L'école qui a rejeté les enfants réfugiés du Kosovo en Allemagne leur permet de poursuivre leurs études

Lorsqu'ils se sont rendus, avec leur décision “dans leur poche”, à l'école qui les avait précédemment rejetés, six élèves en question se sont de nouveau vu refuser la présence à l'école. Mais en attendant, le ministère et l'école ont été convaincus et les enfants lundi peuvent aller à l'école, écrit Albinfo.ch. Nouvelles publiées il y a [...]
Lorsqu'ils se sont rendus, avec leur décision “dans leur poche”, à l'école qui les avait précédemment rejetés, six élèves en question se sont de nouveau vu refuser la présence à l'école. Mais en attendant, le ministère et l'école ont été convaincus et les enfants lundi peuvent aller à l'école, écrit Albinfo.ch.
Un communiqué de presse publié il y a quelques jours dans le prestigieux journal allemand “Süddeutsche Zeitung” avait fait écho dans l'opinion allemande. 6 enfants réfugiés du Kosovo, accueillis dans le centre d'asile de Manching, le tribunal administratif de Munich leur a donné le droit d'assister, jusqu'à la fin de l'année scolaire, à l'apprentissage régulier de la langue allemande. Ce droit a été accordé en se fondant sur le droit fondamental dont ils ont besoin pour suivre un enseignement scolaire régulier.
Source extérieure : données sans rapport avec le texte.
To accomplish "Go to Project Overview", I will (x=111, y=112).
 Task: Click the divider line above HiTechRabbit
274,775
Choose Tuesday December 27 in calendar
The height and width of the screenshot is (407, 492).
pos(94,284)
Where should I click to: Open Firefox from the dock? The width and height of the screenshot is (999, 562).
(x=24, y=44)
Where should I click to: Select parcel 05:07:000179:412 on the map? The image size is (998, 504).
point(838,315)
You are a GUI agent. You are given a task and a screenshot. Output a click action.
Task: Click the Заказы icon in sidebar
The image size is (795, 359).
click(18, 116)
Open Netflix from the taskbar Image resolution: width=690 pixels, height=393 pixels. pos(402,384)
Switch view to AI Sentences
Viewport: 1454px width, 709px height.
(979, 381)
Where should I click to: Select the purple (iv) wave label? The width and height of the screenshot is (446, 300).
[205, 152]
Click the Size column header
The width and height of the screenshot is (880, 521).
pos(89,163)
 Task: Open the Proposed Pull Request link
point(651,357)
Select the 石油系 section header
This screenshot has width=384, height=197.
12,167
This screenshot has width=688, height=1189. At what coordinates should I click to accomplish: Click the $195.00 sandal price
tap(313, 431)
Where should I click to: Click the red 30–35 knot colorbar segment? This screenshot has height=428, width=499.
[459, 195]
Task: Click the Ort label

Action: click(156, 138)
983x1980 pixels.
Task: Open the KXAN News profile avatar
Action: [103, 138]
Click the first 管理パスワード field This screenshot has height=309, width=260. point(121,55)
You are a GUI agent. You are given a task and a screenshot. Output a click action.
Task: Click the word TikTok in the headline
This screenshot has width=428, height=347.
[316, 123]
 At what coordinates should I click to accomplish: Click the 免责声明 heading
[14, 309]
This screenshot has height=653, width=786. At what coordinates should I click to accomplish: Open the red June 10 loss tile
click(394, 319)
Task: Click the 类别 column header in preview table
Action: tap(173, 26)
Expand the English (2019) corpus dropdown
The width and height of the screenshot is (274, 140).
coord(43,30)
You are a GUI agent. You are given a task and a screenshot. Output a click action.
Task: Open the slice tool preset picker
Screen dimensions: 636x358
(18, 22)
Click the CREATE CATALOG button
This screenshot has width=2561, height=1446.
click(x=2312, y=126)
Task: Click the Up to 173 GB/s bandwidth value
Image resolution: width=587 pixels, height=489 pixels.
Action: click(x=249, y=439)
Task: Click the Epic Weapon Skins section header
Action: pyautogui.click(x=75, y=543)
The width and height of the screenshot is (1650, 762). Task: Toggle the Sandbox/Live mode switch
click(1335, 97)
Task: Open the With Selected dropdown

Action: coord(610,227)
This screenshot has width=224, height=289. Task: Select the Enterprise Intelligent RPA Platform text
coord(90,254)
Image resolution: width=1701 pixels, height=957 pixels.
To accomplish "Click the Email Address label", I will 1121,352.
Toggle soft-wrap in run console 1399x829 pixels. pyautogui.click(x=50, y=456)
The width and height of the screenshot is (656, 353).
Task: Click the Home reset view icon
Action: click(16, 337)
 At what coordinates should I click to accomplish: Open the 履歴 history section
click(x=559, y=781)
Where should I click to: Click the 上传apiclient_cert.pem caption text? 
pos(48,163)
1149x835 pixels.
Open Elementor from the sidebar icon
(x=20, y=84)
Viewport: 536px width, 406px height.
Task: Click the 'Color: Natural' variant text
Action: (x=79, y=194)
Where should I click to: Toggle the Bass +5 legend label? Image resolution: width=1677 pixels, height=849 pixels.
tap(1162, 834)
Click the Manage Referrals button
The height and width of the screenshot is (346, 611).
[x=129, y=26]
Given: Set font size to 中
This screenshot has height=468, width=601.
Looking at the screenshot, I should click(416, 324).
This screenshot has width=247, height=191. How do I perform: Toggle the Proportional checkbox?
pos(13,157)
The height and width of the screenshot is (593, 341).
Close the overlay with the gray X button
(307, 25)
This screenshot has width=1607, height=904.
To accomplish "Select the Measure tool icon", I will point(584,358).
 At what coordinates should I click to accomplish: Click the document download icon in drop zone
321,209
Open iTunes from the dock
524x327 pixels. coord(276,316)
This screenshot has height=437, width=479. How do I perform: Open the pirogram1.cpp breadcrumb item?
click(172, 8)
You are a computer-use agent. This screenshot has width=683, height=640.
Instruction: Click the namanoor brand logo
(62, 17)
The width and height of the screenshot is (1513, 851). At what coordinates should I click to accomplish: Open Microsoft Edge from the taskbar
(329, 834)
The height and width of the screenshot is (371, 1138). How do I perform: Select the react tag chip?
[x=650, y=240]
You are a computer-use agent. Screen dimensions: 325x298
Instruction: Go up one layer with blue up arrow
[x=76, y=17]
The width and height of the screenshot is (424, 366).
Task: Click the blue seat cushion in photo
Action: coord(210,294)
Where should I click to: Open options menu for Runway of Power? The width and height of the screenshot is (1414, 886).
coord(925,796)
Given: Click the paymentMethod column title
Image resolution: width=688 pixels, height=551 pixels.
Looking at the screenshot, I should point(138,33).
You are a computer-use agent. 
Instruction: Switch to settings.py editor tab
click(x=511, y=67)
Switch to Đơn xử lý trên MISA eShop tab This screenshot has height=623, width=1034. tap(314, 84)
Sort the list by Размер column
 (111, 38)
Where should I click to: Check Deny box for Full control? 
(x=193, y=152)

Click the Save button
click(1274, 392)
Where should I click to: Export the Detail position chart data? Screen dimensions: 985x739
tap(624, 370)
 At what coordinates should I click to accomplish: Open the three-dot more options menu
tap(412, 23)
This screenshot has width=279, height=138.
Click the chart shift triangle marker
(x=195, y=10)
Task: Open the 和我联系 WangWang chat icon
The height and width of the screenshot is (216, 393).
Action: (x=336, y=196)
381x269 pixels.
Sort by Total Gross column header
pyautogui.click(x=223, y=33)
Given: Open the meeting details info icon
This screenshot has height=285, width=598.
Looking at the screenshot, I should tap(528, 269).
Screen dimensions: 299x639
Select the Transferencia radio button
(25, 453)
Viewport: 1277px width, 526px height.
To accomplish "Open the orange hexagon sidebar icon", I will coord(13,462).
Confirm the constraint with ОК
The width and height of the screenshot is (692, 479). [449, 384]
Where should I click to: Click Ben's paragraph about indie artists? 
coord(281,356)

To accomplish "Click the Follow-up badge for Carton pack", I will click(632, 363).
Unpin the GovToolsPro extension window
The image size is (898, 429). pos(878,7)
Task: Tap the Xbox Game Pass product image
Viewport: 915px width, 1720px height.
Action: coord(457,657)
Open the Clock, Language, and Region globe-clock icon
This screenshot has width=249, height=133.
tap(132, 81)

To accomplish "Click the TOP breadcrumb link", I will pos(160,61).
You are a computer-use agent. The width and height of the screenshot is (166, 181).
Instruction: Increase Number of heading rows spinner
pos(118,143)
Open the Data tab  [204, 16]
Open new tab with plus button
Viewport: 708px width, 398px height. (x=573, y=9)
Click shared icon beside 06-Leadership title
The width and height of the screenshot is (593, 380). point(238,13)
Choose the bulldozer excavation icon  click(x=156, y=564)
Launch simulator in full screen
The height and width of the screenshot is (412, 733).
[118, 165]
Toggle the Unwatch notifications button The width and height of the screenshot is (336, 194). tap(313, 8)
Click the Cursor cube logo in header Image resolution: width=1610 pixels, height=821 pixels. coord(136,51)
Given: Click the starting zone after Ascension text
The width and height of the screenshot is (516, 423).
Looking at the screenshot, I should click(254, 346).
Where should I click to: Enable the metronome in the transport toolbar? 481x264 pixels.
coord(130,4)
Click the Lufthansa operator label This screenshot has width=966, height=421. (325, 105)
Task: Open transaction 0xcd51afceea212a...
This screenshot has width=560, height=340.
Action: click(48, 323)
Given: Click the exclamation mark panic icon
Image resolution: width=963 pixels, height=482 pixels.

Mais quand, avec leur décision “dans leur poche” aller à l'école qui les avait précédemment rejetés, six élèves en question ont de nouveau été privés de présence à l'école, diffusé albinfo.ch.
Cependant, dans le ministère de l'éducation foncière de Bravaria, les enfants peuvent assister à la leçon dès lundi.
L ' affaire concerne les enfants de réfugiés du Kosovo arrivant en Allemagne en 2013, 2014, respectivement. Leurs parents avaient refusé que leurs enfants suivent la leçon qui a été largement réduite à ceux du “Heim” dans lequel ils vivaient, alors que des étudiants de reconnaissance allemande de bas niveau allaient là - bas, diffusant albinfo.ch. Alors que leurs enfants, qui vivaient environ trois ans en Allemagne, avaient déjà fréquenté l'enseignement régulier de la langue allemande dans les villes où ils vivaient auparavant, respectivement.
Ainsi, le degré de leur reconnaissance allemande est suffisant.
Alors que le fait que ces enfants avaient été empêchés de fréquenter l'école quelques jours auparavant, même s'ils avaient obtenu ce droit par décision judiciaire, selon le ministère, il s'agissait de la durée de la plainte contre cette décision, c'est-à-dire de la date limite pour l'inscription de la moinsrine. Mais le ministère, avec le gouvernement de la Haute Bavière, a décidé de ne pas porter plainte.